» What you should do: Set down, please, exactly the lines below that run from the line with "For every named" to the line with "[Lefant M330 Pro", both lines included.

» Listed entries:

═══

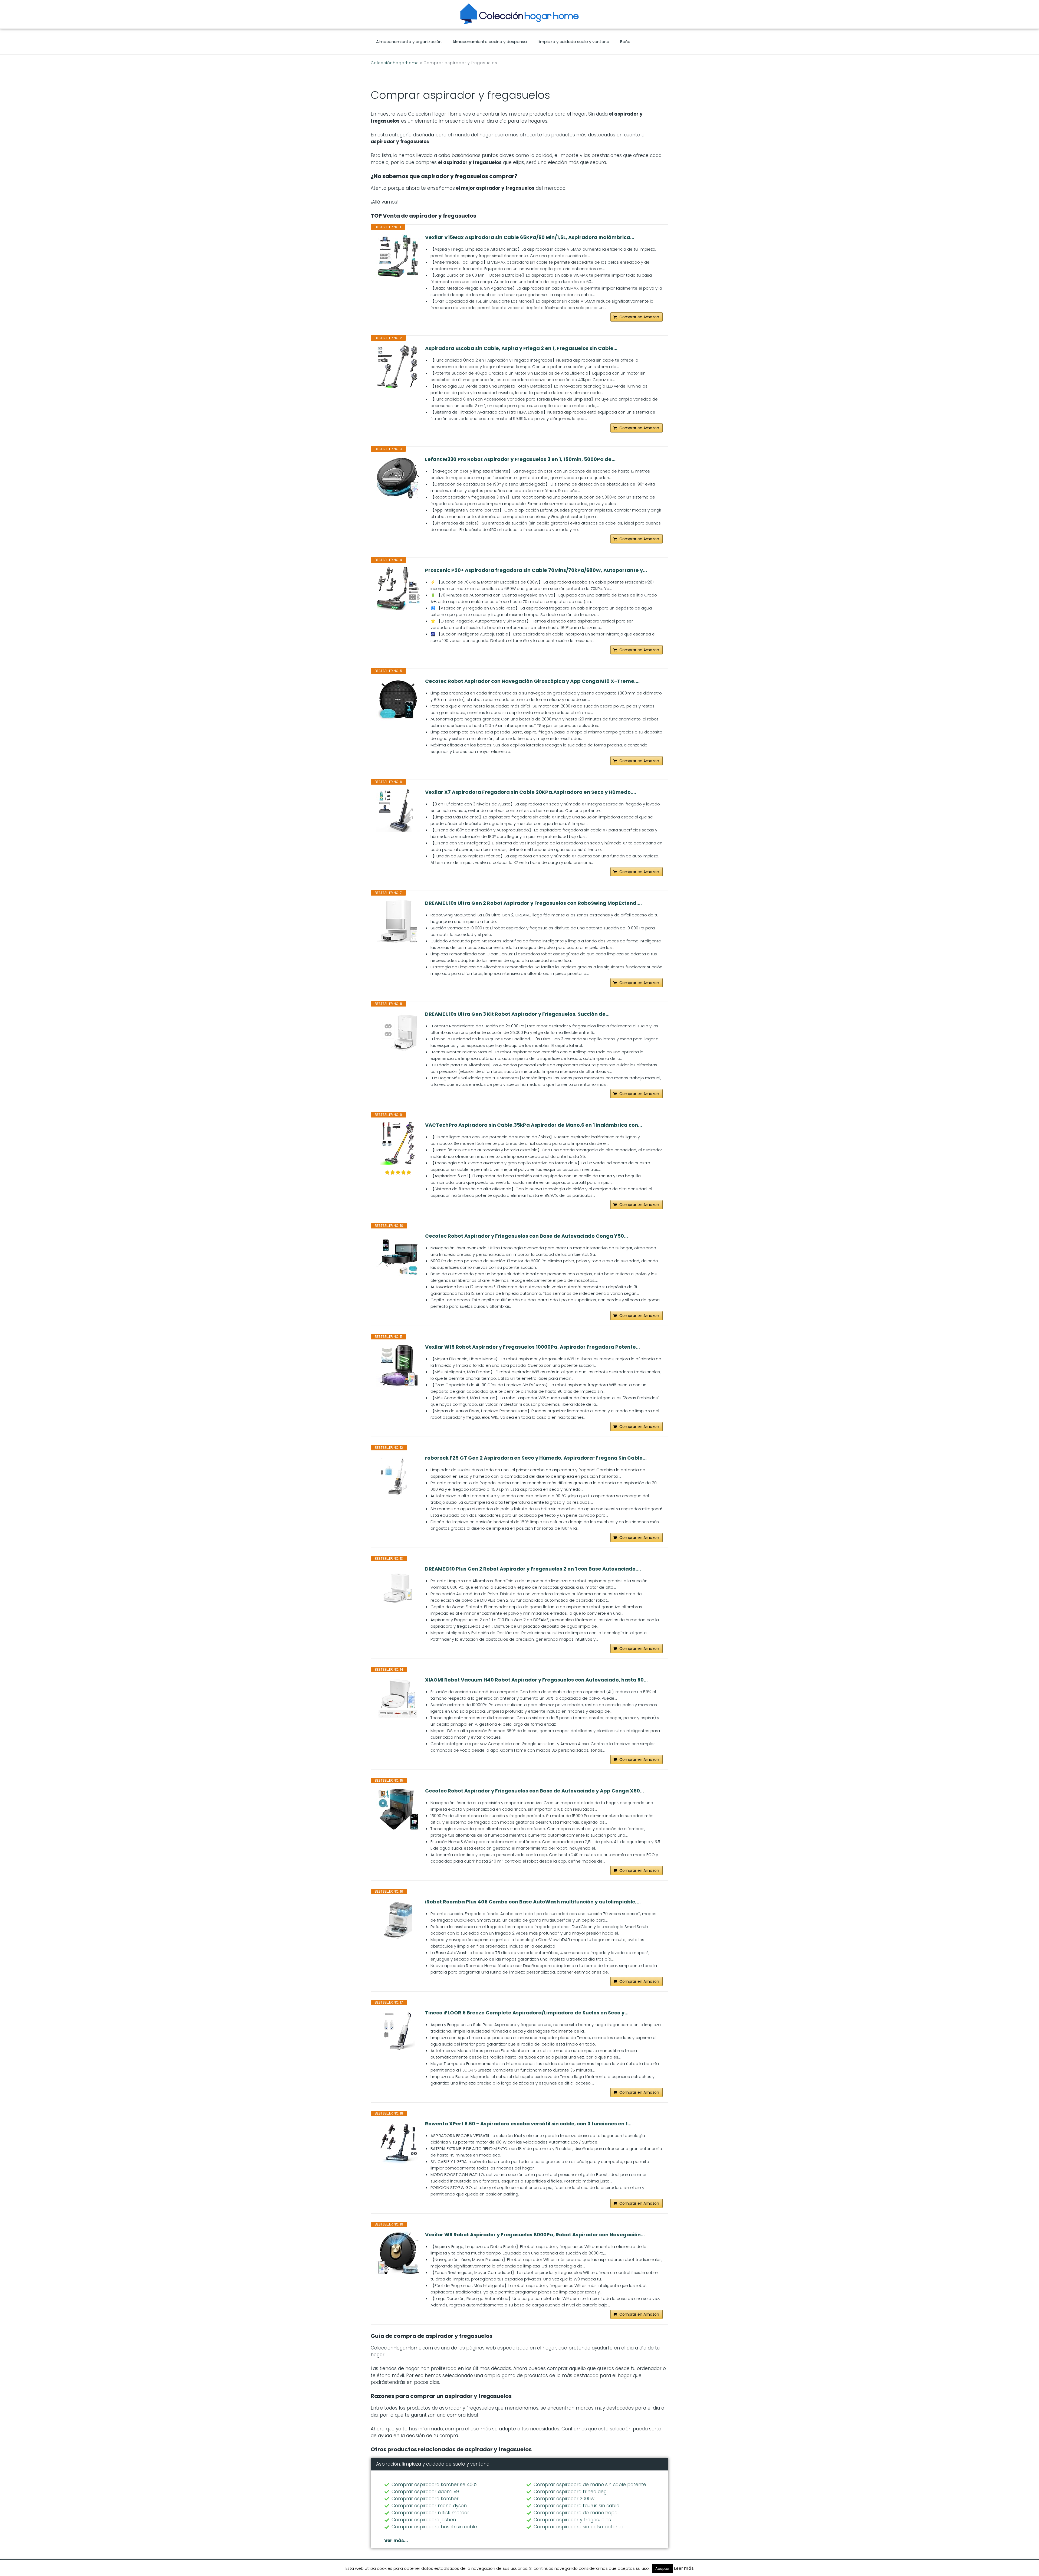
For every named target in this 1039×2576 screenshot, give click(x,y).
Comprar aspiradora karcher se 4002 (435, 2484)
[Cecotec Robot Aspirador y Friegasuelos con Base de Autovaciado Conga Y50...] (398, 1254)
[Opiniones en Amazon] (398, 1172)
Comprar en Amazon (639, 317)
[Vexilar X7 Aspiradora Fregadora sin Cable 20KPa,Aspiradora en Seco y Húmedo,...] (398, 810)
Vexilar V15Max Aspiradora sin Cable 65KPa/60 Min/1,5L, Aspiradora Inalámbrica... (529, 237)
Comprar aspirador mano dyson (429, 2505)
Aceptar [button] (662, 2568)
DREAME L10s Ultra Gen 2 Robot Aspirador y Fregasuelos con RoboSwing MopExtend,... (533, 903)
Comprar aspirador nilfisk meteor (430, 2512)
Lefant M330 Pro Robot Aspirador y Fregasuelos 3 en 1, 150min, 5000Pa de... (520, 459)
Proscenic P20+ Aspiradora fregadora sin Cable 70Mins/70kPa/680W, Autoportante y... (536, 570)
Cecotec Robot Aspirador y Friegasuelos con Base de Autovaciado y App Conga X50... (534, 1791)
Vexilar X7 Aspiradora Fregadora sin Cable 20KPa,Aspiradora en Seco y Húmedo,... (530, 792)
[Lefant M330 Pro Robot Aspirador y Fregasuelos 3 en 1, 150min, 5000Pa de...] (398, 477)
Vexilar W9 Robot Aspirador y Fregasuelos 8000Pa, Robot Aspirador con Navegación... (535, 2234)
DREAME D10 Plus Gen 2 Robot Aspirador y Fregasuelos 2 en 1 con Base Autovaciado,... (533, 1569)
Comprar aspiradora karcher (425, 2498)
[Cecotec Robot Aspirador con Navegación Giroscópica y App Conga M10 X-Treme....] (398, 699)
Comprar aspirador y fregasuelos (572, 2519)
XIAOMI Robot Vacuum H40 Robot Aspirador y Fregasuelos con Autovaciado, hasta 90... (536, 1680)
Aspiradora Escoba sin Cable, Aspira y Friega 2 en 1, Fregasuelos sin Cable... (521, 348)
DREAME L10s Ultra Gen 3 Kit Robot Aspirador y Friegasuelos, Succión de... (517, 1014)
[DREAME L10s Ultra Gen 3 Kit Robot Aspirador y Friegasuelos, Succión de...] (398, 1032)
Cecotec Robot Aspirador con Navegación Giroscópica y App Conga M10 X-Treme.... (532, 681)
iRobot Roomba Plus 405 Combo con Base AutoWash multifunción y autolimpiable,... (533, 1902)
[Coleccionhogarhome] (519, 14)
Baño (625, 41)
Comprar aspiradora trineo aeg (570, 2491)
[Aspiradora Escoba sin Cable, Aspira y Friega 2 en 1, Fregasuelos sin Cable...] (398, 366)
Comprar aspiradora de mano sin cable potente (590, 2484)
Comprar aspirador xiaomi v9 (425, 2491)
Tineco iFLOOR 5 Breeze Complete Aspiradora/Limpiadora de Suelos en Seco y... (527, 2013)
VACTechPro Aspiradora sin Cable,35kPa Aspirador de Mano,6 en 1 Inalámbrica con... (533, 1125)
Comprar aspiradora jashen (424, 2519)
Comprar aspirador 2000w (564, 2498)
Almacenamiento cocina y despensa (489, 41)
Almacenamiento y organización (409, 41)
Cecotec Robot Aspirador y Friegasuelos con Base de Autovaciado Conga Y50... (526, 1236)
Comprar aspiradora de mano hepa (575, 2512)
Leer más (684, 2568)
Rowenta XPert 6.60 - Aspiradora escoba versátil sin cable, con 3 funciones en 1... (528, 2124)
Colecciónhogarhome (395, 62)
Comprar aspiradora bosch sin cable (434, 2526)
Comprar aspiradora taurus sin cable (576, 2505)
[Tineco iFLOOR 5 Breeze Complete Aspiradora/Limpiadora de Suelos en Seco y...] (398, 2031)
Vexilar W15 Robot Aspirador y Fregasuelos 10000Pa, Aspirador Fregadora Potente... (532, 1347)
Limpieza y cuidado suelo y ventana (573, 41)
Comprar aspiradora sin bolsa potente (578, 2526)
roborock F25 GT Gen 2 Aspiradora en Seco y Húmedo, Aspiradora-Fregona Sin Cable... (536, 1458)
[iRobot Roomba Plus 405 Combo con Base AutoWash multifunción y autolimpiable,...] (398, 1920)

═══

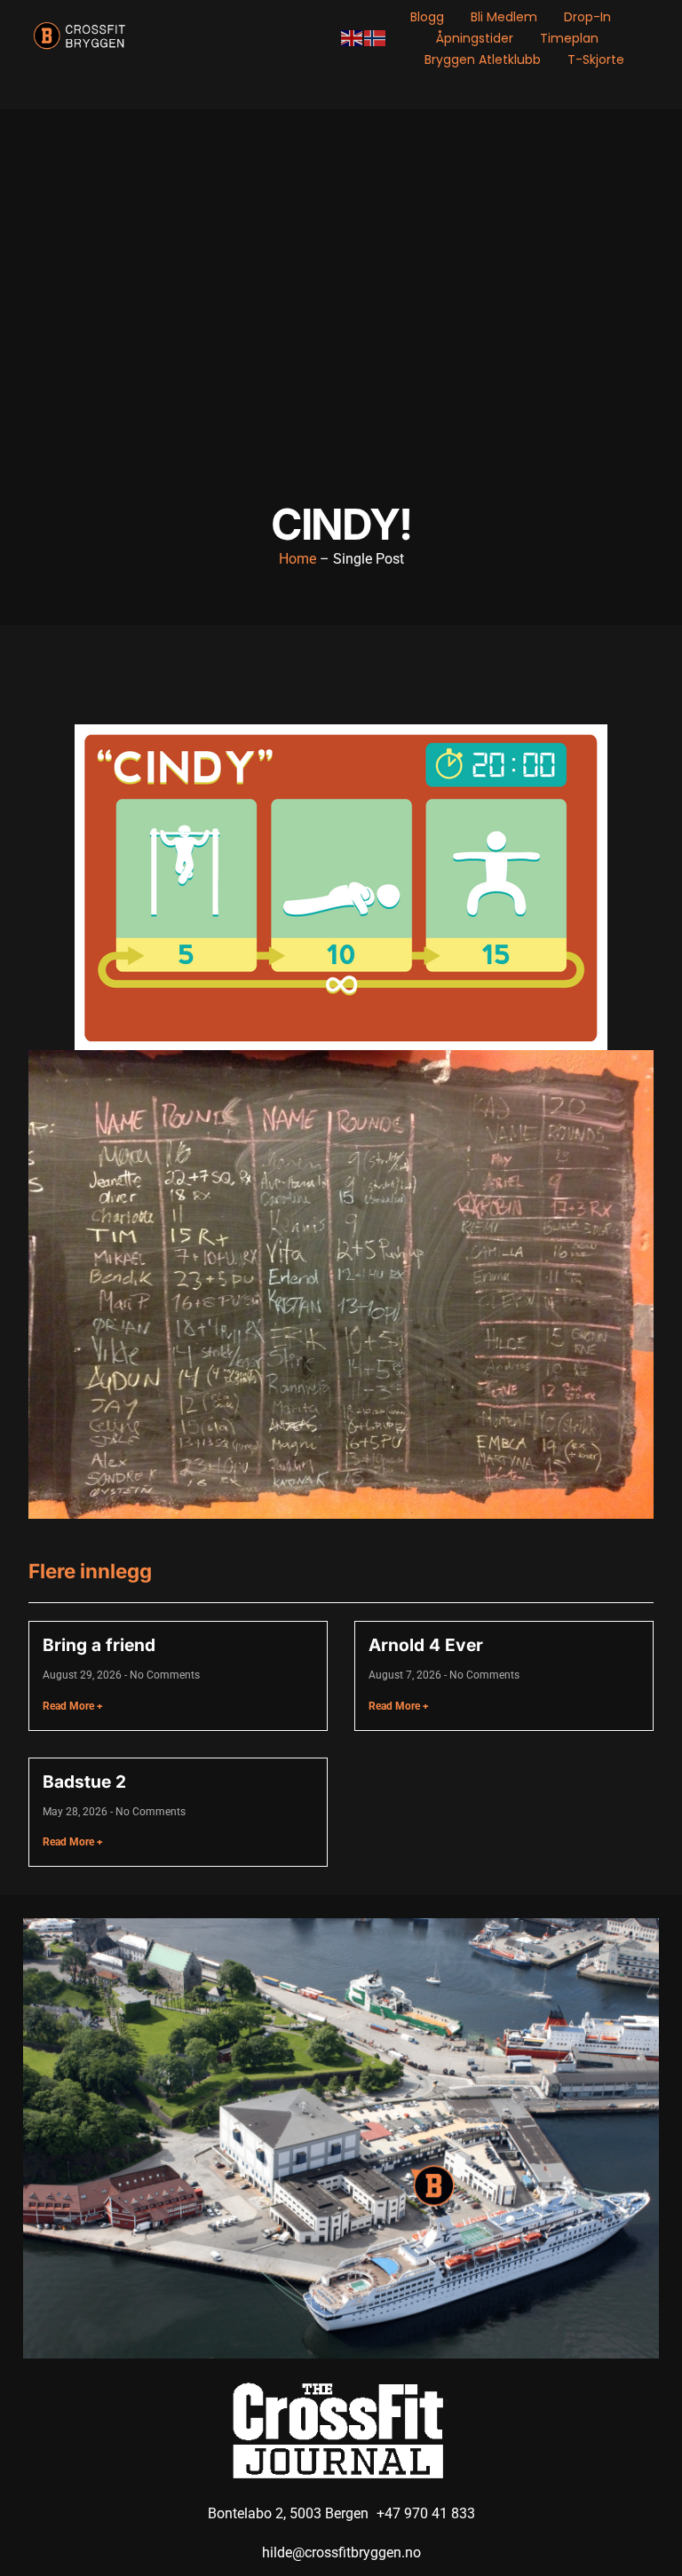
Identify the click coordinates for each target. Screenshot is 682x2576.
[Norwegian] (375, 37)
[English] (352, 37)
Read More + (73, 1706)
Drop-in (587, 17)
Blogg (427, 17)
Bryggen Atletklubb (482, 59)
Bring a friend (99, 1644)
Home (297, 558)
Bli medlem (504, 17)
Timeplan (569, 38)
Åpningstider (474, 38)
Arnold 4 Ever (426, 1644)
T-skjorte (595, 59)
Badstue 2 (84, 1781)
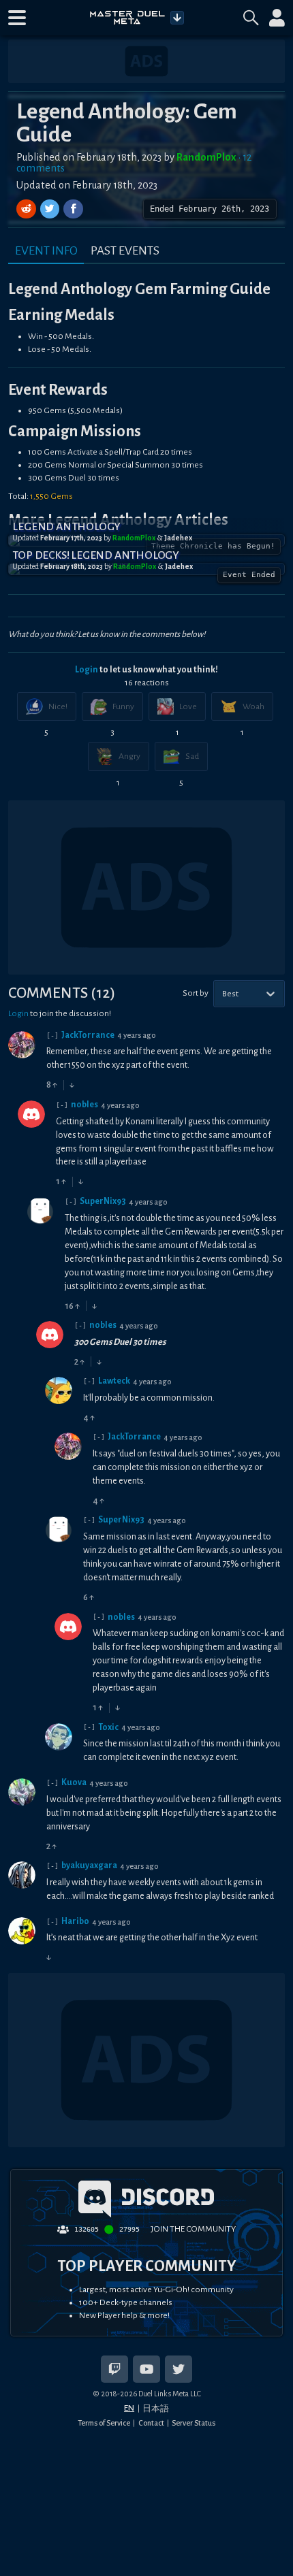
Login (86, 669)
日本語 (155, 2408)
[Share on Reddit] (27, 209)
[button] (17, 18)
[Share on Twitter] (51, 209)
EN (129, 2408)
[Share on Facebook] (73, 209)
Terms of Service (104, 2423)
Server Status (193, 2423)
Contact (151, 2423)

═══

» Answer section:
For every named target in this 1039×2576 screenshot, give click(x,y).
Comprar aspiradora karcher se 4002 (435, 2484)
[Cecotec Robot Aspirador y Friegasuelos con Base de Autovaciado Conga Y50...] (398, 1254)
[Opiniones en Amazon] (398, 1172)
Comprar en Amazon (639, 317)
[Vexilar X7 Aspiradora Fregadora sin Cable 20KPa,Aspiradora en Seco y Húmedo,...] (398, 810)
Vexilar V15Max Aspiradora sin Cable 65KPa/60 Min/1,5L, Aspiradora Inalámbrica... (529, 237)
Comprar aspirador mano dyson (429, 2505)
Aceptar [button] (662, 2568)
DREAME L10s Ultra Gen 2 Robot Aspirador y Fregasuelos con RoboSwing MopExtend,... (533, 903)
Comprar aspirador nilfisk meteor (430, 2512)
Lefant M330 Pro Robot Aspirador y Fregasuelos 3 en 1, 150min, 5000Pa de... (520, 459)
Proscenic P20+ Aspiradora fregadora sin Cable 70Mins/70kPa/680W, Autoportante y... (536, 570)
Cecotec Robot Aspirador y Friegasuelos con Base de Autovaciado y App Conga X50... (534, 1791)
Vexilar X7 Aspiradora Fregadora sin Cable 20KPa,Aspiradora en Seco y Húmedo,... (530, 792)
[Lefant M330 Pro Robot Aspirador y Fregasuelos 3 en 1, 150min, 5000Pa de...] (398, 477)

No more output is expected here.